What you have to do - How many of the lines in the material below contain the word "circle"? Give the number alone.

Source material -
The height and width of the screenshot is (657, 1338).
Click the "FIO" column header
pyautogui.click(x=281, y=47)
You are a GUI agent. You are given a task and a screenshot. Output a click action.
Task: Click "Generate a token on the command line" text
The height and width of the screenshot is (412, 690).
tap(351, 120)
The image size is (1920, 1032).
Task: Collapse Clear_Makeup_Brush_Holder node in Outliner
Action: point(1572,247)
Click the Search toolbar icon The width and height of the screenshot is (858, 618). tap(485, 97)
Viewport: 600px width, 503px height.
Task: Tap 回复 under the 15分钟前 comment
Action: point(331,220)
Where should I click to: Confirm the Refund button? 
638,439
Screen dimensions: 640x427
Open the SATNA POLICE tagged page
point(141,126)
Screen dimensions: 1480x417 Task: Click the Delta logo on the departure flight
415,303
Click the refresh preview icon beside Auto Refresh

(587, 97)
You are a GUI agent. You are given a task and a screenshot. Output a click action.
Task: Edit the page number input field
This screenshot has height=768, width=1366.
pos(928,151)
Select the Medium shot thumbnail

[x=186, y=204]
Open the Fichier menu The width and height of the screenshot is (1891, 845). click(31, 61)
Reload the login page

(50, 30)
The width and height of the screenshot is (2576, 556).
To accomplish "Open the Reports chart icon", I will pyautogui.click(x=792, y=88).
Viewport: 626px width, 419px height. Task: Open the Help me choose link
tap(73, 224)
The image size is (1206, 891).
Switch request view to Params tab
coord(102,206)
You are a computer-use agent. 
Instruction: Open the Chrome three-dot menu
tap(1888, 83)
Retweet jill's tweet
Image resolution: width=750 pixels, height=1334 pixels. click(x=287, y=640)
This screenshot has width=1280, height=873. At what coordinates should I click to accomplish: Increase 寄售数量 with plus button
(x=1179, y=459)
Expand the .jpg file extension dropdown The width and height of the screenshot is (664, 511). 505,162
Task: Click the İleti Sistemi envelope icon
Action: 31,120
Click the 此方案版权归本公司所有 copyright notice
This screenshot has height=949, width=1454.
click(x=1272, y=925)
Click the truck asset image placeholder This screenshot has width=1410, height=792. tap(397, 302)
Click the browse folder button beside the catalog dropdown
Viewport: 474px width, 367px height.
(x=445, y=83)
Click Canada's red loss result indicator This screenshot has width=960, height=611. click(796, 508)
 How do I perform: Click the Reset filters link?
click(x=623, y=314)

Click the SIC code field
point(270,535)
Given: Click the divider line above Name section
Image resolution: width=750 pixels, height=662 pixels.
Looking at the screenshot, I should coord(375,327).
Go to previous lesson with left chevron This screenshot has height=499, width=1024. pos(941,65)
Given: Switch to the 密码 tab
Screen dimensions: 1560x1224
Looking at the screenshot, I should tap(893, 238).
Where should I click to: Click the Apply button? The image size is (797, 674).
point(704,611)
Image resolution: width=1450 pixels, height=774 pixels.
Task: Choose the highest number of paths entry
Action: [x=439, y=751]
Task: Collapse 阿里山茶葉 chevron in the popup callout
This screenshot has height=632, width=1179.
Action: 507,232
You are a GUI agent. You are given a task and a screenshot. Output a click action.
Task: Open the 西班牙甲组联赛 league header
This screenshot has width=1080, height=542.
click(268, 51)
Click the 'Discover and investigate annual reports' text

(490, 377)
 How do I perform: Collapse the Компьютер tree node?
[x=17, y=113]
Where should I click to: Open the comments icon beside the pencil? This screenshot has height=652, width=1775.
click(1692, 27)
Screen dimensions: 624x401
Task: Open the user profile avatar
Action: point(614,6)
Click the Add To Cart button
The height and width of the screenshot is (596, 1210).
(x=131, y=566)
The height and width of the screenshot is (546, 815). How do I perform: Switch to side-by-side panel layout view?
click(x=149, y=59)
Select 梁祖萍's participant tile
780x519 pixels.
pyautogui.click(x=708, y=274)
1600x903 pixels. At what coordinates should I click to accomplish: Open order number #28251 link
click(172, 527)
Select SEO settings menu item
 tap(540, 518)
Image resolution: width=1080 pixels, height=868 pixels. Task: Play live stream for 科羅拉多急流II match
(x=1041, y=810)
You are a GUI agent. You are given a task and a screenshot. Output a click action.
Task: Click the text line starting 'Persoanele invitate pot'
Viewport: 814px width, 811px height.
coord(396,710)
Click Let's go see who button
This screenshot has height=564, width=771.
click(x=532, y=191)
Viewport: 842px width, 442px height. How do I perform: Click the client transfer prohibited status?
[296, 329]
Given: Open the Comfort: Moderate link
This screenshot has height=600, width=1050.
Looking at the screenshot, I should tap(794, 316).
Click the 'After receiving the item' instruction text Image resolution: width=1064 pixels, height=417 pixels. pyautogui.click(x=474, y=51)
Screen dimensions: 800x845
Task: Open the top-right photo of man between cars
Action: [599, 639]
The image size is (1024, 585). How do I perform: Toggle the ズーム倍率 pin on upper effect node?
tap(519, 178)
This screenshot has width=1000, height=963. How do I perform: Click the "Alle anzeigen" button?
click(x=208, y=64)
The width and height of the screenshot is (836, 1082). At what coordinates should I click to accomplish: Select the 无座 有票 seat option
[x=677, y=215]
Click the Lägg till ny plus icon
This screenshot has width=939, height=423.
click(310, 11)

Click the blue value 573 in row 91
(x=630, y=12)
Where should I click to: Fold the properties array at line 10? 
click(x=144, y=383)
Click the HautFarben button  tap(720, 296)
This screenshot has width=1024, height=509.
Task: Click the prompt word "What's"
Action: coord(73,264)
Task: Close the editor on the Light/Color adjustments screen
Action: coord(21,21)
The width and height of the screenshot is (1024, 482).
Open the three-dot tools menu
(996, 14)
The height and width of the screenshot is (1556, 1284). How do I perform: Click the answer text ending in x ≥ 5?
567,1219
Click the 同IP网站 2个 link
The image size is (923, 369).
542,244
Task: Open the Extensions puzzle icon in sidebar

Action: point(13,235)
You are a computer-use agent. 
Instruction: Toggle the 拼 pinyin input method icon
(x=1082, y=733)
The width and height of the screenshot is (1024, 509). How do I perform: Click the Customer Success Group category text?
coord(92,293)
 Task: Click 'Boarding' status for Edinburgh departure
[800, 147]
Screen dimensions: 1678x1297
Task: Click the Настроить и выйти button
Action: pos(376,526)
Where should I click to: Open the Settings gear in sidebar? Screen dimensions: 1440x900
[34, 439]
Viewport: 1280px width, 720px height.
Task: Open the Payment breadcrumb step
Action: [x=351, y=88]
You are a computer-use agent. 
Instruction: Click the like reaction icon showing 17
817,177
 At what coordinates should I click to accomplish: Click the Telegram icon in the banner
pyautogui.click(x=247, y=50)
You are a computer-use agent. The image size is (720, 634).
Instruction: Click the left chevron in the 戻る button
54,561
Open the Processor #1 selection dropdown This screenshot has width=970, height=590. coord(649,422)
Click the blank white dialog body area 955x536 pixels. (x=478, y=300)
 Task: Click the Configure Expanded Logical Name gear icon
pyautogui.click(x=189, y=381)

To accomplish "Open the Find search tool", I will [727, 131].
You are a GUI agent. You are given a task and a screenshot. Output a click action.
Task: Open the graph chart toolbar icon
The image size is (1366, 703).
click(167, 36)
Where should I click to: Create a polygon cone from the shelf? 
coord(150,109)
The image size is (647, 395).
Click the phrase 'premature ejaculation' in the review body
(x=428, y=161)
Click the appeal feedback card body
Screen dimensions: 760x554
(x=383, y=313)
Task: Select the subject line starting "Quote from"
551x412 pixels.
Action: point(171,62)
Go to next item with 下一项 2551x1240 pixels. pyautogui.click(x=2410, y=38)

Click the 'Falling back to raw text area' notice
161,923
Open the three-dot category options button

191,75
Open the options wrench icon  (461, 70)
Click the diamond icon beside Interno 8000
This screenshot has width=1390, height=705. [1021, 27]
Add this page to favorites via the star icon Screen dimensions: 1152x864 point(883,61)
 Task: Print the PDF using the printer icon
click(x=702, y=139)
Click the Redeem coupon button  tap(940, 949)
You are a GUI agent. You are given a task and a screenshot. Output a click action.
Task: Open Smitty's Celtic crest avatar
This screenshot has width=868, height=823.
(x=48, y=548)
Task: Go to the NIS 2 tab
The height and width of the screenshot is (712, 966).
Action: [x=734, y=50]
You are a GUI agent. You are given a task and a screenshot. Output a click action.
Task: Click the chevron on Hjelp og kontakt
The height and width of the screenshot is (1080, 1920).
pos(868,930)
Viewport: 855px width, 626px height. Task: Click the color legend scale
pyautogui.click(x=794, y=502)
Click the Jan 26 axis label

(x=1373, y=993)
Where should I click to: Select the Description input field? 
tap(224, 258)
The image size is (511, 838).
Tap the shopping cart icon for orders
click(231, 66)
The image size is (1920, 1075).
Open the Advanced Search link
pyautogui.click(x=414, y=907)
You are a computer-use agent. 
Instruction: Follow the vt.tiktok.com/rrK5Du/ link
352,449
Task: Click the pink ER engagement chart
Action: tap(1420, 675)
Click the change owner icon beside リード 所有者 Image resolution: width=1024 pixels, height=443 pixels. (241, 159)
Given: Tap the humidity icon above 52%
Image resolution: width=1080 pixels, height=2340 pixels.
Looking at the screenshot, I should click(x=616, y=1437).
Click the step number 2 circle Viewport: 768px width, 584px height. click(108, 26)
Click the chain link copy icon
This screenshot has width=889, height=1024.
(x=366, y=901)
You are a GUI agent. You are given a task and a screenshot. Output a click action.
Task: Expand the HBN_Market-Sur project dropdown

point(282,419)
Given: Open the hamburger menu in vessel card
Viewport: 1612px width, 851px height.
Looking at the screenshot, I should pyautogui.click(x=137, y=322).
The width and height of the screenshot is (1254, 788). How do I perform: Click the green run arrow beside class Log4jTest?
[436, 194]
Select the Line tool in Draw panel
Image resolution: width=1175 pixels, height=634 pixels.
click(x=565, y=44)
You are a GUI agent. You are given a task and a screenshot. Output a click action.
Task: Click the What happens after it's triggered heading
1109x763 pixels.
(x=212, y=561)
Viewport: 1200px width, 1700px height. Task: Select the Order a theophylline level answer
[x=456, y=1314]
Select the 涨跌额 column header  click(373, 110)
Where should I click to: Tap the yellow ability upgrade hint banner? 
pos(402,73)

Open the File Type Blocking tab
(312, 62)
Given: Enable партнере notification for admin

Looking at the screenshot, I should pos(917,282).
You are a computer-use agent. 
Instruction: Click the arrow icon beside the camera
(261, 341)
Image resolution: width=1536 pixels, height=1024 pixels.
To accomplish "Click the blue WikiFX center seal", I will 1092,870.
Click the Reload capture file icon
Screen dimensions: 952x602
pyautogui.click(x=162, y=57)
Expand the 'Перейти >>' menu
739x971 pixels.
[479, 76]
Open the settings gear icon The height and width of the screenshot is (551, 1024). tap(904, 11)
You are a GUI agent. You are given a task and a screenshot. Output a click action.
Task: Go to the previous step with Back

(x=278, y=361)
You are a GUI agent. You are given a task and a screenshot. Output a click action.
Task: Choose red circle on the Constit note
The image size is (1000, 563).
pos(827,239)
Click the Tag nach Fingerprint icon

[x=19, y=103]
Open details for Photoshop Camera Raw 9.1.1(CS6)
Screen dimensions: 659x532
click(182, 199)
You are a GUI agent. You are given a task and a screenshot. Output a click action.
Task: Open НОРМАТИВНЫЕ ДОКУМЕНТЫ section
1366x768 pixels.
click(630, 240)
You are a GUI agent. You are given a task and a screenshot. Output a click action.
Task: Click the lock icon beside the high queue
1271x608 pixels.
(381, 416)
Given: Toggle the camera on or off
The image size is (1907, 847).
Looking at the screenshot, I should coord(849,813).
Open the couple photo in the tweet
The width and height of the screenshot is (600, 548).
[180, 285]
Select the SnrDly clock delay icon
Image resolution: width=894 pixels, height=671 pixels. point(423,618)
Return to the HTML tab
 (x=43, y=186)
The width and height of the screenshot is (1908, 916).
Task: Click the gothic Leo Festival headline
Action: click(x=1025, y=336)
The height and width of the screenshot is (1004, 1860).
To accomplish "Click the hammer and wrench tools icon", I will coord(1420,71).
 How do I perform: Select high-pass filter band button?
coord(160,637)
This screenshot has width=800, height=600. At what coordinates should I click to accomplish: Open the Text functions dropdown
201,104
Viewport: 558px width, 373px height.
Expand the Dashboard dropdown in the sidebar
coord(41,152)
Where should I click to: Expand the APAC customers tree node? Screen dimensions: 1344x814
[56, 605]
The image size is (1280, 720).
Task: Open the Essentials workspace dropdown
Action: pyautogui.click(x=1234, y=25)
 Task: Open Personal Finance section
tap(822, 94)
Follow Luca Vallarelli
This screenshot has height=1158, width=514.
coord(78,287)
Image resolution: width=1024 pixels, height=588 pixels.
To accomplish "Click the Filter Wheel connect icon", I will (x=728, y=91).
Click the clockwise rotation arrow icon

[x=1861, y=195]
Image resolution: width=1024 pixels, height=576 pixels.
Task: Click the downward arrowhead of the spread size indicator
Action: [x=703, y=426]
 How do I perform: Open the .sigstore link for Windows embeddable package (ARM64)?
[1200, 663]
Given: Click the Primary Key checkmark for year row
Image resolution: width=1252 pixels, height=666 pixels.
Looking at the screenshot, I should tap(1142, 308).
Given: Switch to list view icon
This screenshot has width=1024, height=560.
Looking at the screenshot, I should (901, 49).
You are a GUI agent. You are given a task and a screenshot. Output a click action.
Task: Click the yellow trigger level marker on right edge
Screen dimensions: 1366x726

Written answer - 2